Exercise brief => Write out exactly the lines from the one containing "Task: Click the Min Chain Speed input field" through the last line of the records below, and no others.

Task material =>
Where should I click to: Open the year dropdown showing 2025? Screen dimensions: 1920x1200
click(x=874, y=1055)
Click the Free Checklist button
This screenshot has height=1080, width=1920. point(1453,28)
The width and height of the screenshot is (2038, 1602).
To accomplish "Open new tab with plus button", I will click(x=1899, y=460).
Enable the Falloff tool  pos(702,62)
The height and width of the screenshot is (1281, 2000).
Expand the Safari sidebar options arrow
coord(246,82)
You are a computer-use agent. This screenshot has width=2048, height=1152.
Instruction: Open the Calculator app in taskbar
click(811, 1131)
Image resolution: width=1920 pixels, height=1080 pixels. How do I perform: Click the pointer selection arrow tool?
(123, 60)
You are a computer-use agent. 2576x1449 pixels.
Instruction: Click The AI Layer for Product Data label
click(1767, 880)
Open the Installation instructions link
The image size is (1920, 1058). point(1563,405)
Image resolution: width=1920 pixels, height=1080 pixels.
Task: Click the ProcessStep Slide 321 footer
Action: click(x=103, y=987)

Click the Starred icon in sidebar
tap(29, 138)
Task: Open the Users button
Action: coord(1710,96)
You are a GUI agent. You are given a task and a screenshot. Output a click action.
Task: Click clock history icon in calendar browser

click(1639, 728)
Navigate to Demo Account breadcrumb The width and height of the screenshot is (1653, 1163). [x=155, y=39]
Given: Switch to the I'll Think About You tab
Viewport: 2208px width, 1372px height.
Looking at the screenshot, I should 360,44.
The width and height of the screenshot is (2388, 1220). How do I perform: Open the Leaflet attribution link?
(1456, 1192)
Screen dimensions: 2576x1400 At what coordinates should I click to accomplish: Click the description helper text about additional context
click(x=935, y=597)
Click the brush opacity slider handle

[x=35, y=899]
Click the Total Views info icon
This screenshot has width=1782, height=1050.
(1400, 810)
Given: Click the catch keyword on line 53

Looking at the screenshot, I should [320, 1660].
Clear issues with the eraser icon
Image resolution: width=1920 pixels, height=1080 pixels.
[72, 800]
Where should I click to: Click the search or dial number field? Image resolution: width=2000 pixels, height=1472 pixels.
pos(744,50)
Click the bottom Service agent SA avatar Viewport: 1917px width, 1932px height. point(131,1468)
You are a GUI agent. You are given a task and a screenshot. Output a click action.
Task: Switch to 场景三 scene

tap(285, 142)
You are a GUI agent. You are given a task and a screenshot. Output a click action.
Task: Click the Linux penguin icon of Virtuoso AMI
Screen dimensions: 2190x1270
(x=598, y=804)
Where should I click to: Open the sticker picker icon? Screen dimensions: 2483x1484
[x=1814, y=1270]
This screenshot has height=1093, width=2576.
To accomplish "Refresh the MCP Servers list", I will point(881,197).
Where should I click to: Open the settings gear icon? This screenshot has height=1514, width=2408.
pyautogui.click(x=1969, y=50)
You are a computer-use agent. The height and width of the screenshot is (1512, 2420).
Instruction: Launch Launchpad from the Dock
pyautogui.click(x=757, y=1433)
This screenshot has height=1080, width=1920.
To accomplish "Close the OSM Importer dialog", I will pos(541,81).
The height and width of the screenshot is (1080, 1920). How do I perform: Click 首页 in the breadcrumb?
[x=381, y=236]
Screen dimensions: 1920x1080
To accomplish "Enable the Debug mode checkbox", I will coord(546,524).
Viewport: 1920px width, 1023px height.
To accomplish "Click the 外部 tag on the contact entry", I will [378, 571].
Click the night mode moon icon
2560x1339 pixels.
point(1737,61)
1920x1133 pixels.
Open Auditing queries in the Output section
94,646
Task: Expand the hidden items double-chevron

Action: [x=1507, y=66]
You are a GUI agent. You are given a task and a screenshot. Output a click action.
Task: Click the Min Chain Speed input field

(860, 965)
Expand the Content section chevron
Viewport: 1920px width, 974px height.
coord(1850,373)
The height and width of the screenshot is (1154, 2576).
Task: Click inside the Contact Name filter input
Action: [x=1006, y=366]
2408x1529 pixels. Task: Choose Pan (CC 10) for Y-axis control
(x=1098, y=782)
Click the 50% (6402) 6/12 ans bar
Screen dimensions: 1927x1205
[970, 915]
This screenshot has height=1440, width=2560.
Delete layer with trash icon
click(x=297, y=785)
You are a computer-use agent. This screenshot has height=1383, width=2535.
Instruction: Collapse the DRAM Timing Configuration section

Answer for this exercise =>
Task: Click the Min Chain Speed input field

(860, 965)
Expand the Content section chevron
Viewport: 1920px width, 974px height.
coord(1850,373)
The height and width of the screenshot is (1154, 2576).
Task: Click inside the Contact Name filter input
Action: [x=1006, y=366]
2408x1529 pixels. Task: Choose Pan (CC 10) for Y-axis control
(x=1098, y=782)
Click the 50% (6402) 6/12 ans bar
Screen dimensions: 1927x1205
[970, 915]
This screenshot has height=1440, width=2560.
Delete layer with trash icon
click(x=297, y=785)
You are a computer-use agent. This screenshot has height=1383, width=2535.
Instruction: Collapse the DRAM Timing Configuration section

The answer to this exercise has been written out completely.